Thinking this further we have already won when a student applies. They have 
interacted with the
community, used the code, read documentation, maybe even already fixed some bug 
along the way. IMO
that is also an important part of the community building. If a student sticks 
around than that is
simply the icing on the cake and no metric whatsoever for the success of the 
program.

Cheers,

Uli

> 
> With regards,
> Daniel.
> 
>>
>> Cheers,
>>
>> Uli
>>
>>>
>>> --Rich
>>>
>>> On 11/16/2016 05:18 AM, Nick Burch wrote:
>>>> On Wed, 16 Nov 2016, Rich Bowen wrote:
>>>>> It would be great to have some kind of statistics on how GSoC helps
>>>>> projects longer term. Do students stick around? Does the code written
>>>>> actually get incorporated into releases?

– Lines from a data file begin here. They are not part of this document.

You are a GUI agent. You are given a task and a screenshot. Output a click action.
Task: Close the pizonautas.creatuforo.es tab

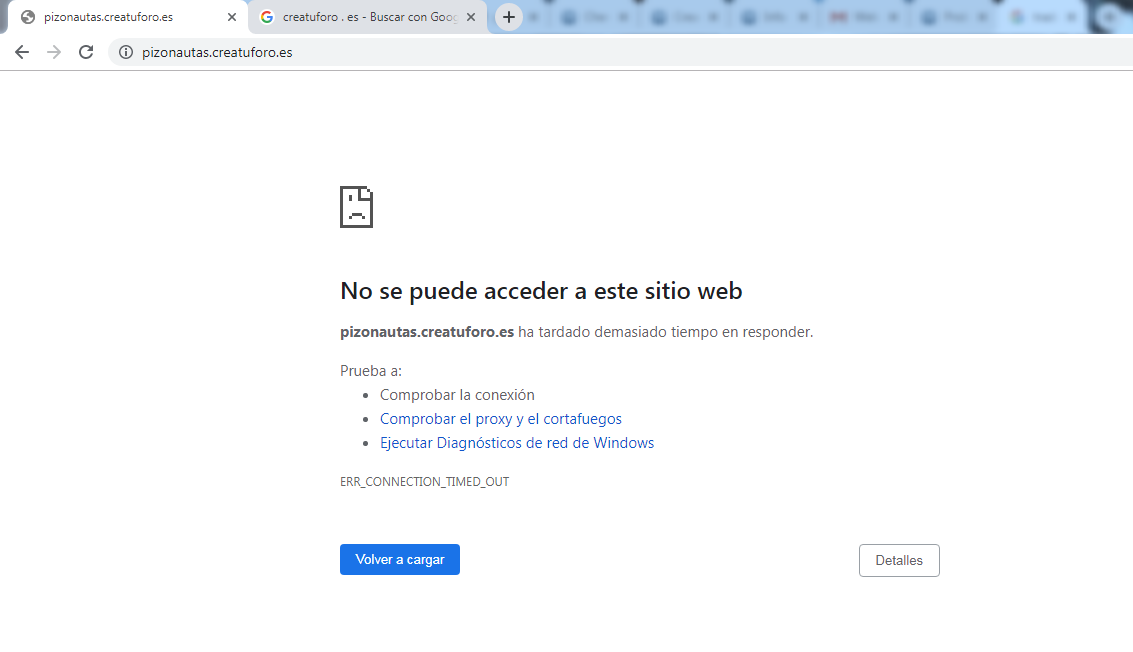coord(232,17)
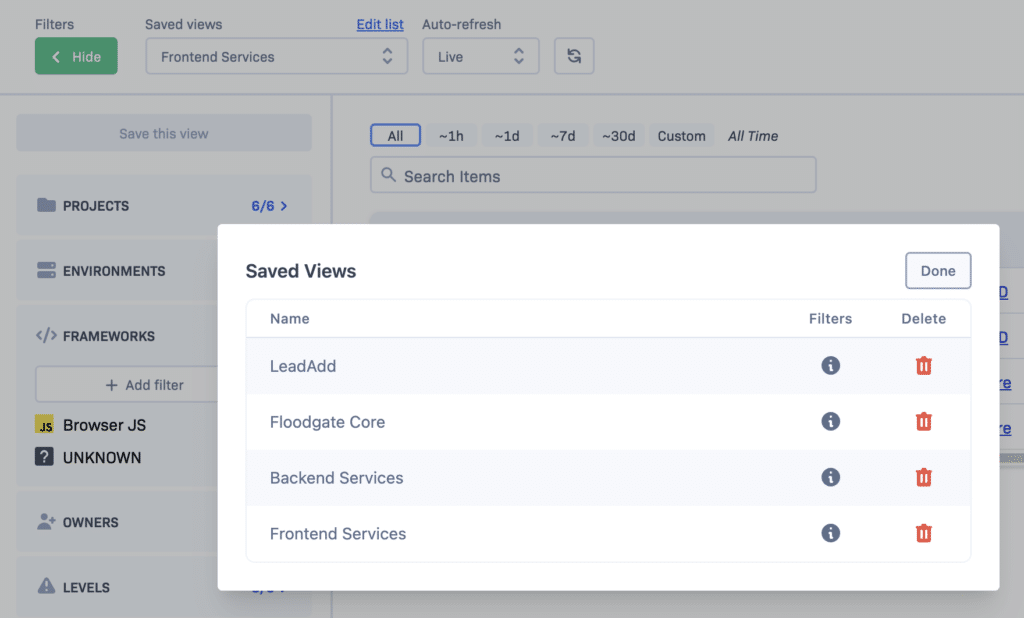1024x618 pixels.
Task: Click the UNKNOWN framework question-mark icon
Action: (44, 458)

Does it in fact contribute to
>>>>> the mission of Community Development, or is it just a nice summer job
>>>>> for these students?
>>>>
>>>> Do we have a list (maybe somewhere in the comdev private svn?) of
>>>> everyone who has taken part in GSoC?
>>>>
>>>> If so, it'd be fairly easy to annotate that with apache IDs, then see
>>>> who's now on PMCs or who's now a member. Producing sharable statistics
>>>> from that automatically is then easy. (I say this as someone who helped
>>>> update the similar Travel Assistance Committee / TAC ones on Monday!)
>>>>
>>>> Not sure if it's easy to find out the "last commit date" for people, to
>>>> check for the "still around" part (eg for people who got committership
>>>> during GSoc, maybe on a branch), but I know where infra are to ask...
>>>>
>>>> Nick
>>>>
>>>> PS FWIW, within Tika we've certainly had a few GSoC people stick around!